■ **Your instructions**: The response must be made up of the lines in the entries below that contain "search".

■ **Materials provided**:
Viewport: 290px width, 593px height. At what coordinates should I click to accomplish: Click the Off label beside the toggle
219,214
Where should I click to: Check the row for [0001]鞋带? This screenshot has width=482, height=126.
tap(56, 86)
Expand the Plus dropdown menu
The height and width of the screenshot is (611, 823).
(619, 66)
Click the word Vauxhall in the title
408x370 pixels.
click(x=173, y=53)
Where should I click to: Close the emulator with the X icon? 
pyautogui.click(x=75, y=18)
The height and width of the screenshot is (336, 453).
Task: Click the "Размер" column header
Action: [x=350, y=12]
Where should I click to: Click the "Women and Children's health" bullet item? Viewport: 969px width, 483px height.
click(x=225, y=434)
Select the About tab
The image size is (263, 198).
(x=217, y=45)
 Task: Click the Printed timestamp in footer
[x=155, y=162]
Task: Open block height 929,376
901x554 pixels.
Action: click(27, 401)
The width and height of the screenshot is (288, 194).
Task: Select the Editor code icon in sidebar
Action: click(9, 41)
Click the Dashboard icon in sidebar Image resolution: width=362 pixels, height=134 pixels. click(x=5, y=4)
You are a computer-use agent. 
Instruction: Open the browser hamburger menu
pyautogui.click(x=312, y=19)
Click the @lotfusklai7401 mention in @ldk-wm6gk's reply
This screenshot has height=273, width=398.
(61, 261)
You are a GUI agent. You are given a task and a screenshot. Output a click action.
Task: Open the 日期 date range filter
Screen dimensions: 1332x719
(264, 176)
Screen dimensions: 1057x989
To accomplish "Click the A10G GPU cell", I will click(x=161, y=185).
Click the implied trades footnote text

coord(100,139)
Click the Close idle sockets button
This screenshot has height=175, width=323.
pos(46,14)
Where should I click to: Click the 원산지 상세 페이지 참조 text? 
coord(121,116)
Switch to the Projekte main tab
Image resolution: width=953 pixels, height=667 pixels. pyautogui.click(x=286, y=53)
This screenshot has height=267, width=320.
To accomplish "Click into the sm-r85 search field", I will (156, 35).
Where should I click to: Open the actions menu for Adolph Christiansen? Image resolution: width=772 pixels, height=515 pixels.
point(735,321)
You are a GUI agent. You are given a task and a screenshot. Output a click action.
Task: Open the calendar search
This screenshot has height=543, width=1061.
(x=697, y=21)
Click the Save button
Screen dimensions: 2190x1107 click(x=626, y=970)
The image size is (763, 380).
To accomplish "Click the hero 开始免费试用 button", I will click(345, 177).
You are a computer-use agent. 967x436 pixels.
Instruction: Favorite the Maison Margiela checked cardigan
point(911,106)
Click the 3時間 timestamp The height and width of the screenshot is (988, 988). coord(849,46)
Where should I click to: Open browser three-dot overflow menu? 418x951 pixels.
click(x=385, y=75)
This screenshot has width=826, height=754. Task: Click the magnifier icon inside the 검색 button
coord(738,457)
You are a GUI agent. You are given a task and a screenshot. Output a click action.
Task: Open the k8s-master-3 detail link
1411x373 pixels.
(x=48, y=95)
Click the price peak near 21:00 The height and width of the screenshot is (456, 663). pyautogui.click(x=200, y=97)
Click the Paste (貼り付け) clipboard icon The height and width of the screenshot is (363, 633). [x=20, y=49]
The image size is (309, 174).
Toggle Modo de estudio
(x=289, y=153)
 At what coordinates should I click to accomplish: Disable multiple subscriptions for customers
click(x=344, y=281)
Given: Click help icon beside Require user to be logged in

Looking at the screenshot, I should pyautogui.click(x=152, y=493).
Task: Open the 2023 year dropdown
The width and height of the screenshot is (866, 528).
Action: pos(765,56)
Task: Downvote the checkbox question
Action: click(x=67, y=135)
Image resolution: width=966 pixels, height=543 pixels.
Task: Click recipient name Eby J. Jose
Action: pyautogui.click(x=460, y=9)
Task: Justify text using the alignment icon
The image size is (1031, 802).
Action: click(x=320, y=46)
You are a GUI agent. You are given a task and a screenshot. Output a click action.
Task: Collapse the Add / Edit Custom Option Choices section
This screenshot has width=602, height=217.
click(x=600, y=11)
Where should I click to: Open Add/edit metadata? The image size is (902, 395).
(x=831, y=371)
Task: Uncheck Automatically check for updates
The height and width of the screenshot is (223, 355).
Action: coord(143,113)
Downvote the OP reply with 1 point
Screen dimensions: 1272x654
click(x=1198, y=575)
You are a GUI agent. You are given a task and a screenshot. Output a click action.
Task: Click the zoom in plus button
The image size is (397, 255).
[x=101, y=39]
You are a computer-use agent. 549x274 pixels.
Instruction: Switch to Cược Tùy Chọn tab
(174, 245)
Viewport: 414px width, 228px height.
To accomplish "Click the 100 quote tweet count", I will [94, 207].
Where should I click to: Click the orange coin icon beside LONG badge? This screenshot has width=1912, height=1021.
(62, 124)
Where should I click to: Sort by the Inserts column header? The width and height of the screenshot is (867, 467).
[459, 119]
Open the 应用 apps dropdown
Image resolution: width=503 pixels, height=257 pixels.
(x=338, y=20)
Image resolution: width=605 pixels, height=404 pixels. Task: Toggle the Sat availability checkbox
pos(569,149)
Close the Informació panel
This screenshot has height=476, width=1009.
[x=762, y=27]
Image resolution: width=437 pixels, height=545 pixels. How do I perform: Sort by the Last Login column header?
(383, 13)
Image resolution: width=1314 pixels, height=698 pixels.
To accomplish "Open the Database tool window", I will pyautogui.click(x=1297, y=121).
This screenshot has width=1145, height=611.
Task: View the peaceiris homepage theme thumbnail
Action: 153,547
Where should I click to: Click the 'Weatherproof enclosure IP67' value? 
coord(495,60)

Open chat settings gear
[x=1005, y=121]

■ **Result for this task**:
To accomplish "Click into the sm-r85 search field", I will (156, 35).
Task: Open the calendar search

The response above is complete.